[Stored data]
• • •
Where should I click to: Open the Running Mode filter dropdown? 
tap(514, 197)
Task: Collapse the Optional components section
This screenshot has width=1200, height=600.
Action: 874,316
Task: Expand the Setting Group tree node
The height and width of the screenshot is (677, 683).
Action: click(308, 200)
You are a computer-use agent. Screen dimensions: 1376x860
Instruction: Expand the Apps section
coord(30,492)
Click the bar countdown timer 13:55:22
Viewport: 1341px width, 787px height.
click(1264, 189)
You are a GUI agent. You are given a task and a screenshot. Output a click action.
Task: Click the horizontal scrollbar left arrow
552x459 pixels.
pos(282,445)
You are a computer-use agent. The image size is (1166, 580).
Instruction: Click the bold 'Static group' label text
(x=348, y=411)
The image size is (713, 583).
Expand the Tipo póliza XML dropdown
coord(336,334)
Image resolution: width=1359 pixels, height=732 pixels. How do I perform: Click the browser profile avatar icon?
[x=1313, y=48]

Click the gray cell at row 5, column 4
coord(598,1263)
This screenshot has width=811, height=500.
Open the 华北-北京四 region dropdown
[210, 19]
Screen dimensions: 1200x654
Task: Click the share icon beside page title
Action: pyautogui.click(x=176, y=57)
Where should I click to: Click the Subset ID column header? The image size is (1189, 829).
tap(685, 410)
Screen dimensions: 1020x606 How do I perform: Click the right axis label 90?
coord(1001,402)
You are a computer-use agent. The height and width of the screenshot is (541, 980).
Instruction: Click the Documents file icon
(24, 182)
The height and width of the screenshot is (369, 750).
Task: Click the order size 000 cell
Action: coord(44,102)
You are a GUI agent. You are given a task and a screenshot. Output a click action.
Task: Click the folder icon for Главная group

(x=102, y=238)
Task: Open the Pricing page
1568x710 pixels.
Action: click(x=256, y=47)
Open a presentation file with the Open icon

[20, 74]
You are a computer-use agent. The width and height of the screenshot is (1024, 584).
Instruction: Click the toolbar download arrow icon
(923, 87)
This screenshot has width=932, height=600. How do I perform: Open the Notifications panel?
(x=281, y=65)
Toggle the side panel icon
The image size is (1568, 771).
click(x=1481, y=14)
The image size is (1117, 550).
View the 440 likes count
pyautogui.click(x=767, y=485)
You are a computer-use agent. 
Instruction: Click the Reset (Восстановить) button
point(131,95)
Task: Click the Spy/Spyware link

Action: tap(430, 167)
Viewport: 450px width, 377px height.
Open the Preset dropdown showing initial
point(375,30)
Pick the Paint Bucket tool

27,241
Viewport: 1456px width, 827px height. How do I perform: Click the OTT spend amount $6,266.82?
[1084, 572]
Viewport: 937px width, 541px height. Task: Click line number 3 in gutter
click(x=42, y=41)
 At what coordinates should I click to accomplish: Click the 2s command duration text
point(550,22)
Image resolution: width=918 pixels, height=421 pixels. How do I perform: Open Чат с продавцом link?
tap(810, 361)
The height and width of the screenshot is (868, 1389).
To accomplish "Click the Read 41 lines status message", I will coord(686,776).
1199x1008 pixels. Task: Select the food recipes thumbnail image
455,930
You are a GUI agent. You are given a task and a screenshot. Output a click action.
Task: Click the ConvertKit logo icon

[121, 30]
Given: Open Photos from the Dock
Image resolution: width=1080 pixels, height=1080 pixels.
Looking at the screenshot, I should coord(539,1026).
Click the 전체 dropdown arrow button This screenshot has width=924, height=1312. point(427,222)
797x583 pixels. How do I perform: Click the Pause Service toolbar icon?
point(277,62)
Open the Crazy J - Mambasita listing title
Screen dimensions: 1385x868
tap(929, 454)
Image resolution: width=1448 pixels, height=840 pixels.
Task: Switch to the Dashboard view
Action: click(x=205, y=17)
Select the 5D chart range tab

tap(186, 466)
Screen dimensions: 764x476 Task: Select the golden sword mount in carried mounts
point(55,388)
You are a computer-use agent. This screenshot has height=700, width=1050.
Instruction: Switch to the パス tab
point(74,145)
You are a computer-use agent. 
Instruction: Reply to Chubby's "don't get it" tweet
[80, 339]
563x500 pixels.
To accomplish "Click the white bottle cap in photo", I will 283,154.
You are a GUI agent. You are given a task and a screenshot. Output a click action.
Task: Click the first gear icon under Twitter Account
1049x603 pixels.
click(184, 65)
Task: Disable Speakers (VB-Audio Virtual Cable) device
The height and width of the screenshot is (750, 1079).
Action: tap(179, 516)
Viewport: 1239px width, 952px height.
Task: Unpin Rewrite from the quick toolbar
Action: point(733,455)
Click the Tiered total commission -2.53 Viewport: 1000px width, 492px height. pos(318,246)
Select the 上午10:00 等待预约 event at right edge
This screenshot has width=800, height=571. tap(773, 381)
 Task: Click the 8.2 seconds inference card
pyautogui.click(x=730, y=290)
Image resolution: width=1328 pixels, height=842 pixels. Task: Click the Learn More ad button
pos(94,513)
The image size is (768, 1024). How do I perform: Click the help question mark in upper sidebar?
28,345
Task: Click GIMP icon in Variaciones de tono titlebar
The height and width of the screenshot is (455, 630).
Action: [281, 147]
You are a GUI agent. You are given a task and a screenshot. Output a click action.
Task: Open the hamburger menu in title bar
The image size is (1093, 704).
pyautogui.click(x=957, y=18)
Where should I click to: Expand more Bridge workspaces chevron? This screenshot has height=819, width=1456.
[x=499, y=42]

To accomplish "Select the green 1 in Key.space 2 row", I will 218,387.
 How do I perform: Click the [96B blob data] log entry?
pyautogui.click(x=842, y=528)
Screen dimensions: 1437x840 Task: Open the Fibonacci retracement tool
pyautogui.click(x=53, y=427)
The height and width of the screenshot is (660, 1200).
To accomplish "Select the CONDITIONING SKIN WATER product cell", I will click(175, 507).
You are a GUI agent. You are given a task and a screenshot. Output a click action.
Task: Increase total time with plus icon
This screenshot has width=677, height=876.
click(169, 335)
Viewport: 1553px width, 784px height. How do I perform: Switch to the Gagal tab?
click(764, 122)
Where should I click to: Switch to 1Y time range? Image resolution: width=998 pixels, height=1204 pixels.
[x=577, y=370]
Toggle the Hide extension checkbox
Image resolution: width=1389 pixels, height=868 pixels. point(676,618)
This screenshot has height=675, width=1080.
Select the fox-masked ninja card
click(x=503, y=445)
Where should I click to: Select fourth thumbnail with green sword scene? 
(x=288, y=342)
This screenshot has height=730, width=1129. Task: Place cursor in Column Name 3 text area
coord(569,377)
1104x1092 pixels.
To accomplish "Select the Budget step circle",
• • •
◆ **What the task requires**
Please turn the data into a Markdown table with the columns Row and Line, starting with the line that contains "Image resolution: width=1328" and going on through the line that contains "Action: [281, 147]". Number each row and leave out any blank lines.

◆ **Solution for this task**
| Row | Line |
|---|---|
| 1 | Image resolution: width=1328 pixels, height=842 pixels. Task: Click the Learn More ad button |
| 2 | pos(94,513) |
| 3 | The image size is (768, 1024). How do I perform: Click the help question mark in upper sidebar? |
| 4 | 28,345 |
| 5 | Task: Click GIMP icon in Variaciones de tono titlebar |
| 6 | The height and width of the screenshot is (455, 630). |
| 7 | Action: [281, 147] |